▸ **WHAT NEEDS TO BE DONE**
The answer must consist only of the lines from the line with "Click the stacked rows icon at top right" to the line with "1523x784 pixels.", both included, exactly as they stand below.

═══ EXERCISE MATERIALS

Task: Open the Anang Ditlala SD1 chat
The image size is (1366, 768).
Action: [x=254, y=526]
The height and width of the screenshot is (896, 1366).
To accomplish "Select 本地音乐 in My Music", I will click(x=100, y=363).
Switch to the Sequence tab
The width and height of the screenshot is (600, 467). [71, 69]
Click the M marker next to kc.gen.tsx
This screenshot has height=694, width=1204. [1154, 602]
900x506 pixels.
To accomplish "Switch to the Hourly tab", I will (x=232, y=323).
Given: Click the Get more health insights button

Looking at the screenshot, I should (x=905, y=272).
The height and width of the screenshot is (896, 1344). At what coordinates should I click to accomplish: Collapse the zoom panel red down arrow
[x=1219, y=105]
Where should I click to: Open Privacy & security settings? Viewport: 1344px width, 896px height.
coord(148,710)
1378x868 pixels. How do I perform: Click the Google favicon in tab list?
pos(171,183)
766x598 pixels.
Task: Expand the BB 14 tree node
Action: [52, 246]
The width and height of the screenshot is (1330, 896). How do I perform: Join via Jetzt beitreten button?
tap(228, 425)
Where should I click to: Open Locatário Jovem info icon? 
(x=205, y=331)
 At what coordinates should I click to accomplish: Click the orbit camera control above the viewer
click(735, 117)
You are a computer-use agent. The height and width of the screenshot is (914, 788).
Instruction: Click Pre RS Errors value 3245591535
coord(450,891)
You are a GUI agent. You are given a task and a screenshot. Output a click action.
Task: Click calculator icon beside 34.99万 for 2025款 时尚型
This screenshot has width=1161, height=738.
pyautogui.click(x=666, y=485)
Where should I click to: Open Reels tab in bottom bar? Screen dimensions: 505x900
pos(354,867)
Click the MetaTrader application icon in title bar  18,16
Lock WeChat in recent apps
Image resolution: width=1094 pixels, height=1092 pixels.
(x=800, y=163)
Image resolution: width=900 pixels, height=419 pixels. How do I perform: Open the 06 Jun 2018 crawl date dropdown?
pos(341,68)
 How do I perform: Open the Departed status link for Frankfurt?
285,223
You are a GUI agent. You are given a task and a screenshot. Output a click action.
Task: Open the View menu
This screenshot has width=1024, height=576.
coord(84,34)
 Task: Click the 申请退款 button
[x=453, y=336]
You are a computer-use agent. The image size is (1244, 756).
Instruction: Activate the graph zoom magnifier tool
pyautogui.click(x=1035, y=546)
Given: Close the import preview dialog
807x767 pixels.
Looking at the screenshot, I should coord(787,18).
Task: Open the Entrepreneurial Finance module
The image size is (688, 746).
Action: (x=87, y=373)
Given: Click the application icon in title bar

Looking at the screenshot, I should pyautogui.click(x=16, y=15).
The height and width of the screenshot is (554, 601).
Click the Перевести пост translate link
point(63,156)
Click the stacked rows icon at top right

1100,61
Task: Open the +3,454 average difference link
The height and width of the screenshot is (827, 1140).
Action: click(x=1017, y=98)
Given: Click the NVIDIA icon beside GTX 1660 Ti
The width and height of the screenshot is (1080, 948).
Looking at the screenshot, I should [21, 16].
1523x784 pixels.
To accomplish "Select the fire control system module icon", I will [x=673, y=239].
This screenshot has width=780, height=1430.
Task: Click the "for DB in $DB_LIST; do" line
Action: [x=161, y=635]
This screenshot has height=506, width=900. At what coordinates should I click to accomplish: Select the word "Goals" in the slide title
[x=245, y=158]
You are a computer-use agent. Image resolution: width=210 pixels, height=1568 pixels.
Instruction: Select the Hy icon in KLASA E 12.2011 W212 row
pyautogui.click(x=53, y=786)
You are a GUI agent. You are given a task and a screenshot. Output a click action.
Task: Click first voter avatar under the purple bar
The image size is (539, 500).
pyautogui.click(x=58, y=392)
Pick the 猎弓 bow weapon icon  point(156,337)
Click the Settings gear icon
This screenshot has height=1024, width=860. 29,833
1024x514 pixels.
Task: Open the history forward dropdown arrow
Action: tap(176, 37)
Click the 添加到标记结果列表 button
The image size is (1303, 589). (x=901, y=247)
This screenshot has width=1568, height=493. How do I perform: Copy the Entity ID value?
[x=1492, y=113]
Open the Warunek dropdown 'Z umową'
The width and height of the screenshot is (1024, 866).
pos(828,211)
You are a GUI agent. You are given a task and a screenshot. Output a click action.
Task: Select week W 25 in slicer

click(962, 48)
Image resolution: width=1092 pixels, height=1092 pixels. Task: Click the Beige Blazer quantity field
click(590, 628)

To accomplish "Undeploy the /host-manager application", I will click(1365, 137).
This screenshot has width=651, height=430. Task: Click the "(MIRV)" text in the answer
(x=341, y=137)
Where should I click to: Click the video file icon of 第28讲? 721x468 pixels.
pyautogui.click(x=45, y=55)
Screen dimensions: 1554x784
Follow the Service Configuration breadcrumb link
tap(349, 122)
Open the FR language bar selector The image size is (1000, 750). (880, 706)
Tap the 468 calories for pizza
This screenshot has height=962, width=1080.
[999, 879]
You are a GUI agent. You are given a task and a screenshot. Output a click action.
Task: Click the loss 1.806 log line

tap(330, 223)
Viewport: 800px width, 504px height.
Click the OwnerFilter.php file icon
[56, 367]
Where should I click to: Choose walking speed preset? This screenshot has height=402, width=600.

══════

▸ **ANSWER SECTION**
Click the stacked rows icon at top right

1100,61
Task: Open the +3,454 average difference link
The height and width of the screenshot is (827, 1140).
Action: click(x=1017, y=98)
Given: Click the NVIDIA icon beside GTX 1660 Ti
The width and height of the screenshot is (1080, 948).
Looking at the screenshot, I should [21, 16].
1523x784 pixels.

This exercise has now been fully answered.